*Exercise:*
Copy the closing run of lines, from the one with "Galerie (24, 2291)" through the last line of the listing, exactly and without any pictures.
..............................
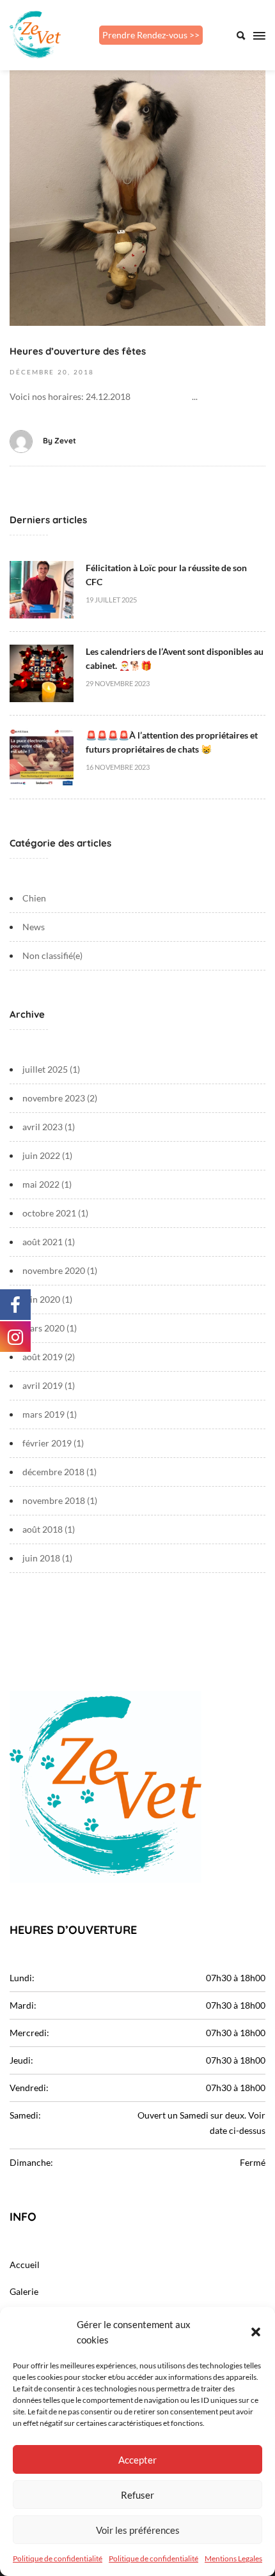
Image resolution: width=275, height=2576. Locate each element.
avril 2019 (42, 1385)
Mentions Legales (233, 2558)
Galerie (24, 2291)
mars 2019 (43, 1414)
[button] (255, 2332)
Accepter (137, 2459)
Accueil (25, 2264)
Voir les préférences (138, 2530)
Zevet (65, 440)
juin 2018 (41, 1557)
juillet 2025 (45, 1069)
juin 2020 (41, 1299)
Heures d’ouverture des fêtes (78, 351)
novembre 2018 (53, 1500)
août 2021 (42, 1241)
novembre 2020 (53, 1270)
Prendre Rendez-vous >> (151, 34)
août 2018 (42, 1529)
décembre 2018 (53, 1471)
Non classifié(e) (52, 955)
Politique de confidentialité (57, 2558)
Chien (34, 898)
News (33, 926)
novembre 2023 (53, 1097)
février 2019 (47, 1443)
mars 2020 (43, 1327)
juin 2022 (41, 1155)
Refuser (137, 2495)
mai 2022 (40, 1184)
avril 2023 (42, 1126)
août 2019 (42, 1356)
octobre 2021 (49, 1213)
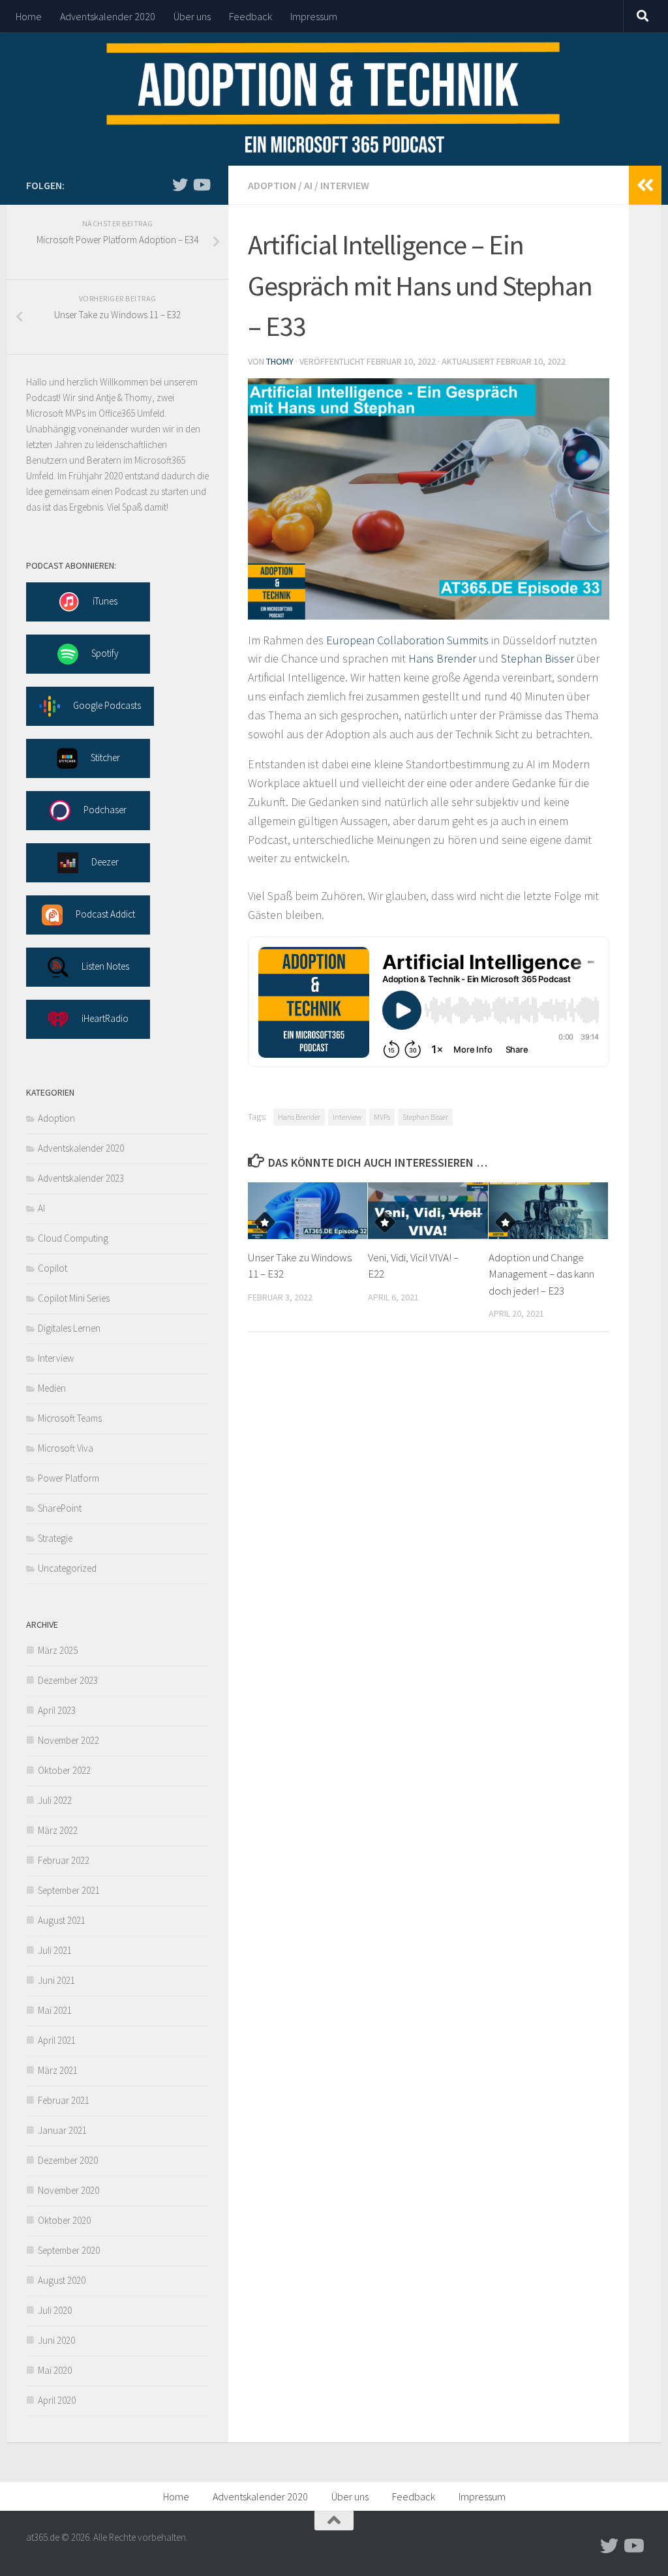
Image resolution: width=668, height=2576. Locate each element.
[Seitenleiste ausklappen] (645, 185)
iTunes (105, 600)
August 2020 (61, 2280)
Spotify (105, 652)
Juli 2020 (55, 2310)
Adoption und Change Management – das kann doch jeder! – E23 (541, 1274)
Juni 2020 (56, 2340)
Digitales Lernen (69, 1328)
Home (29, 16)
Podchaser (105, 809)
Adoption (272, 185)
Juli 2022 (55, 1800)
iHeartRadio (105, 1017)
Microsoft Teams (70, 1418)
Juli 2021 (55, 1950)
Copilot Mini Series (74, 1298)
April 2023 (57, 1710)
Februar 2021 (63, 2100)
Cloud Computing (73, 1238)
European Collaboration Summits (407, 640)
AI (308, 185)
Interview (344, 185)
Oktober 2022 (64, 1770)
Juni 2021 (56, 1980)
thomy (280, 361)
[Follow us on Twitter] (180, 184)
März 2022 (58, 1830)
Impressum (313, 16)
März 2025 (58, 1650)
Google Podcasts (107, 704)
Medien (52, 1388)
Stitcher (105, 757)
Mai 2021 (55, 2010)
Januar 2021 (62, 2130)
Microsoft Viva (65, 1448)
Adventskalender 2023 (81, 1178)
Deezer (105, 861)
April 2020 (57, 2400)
..............................
*Response to the exercise:*
Galerie (24, 2291)
mars 2019 (43, 1414)
[button] (255, 2332)
Accepter (137, 2459)
Accueil (25, 2264)
Voir les préférences (138, 2530)
Zevet (65, 440)
juin 2018 (41, 1557)
juillet 2025 (45, 1069)
juin 2020 (41, 1299)
Heures d’ouverture des fêtes (78, 351)
novembre 2018 (53, 1500)
août 2021 (42, 1241)
novembre 2020 (53, 1270)
Prendre Rendez-vous >> (151, 34)
août 2018 (42, 1529)
décembre 2018 (53, 1471)
Non classifié(e) (52, 955)
Politique de confidentialité (57, 2558)
Chien (34, 898)
News (33, 926)
novembre 2023 (53, 1097)
février 2019 (47, 1443)
mars 2020 (43, 1327)
juin 2022 (41, 1155)
Refuser (137, 2495)
mai 2022 (40, 1184)
avril 2023 (42, 1126)
août 2019 (42, 1356)
octobre 2021 (49, 1213)
Image resolution: width=668, height=2576. Locate each element.
[Seitenleiste ausklappen] (645, 185)
iTunes (105, 600)
August 2020 (61, 2280)
Spotify (105, 652)
Juli 2020 (55, 2310)
Adoption und Change Management – das kann doch jeder! – E23 (541, 1274)
Juni 2020 (56, 2340)
Digitales Lernen (69, 1328)
Home (29, 16)
Podchaser (105, 809)
Adoption (272, 185)
Juli 2022 (55, 1800)
iHeartRadio (105, 1017)
Microsoft Teams (70, 1418)
Juli 2021 (55, 1950)
Copilot Mini Series (74, 1298)
April 2023 (57, 1710)
Februar 2021 (63, 2100)
Cloud Computing (73, 1238)
European Collaboration Summits (407, 640)
AI (308, 185)
Interview (344, 185)
Oktober 2022 (64, 1770)
Juni 2021 (56, 1980)
thomy (280, 361)
[Follow us on Twitter] (180, 184)
März 2022 (58, 1830)
Impressum (313, 16)
März 2025 (58, 1650)
Google Podcasts (107, 704)
Medien (52, 1388)
Stitcher (105, 757)
Mai 2021 (55, 2010)
Januar 2021 (62, 2130)
Microsoft Viva (65, 1448)
Adventskalender 2023 (81, 1178)
Deezer (105, 861)
April 2020 (57, 2400)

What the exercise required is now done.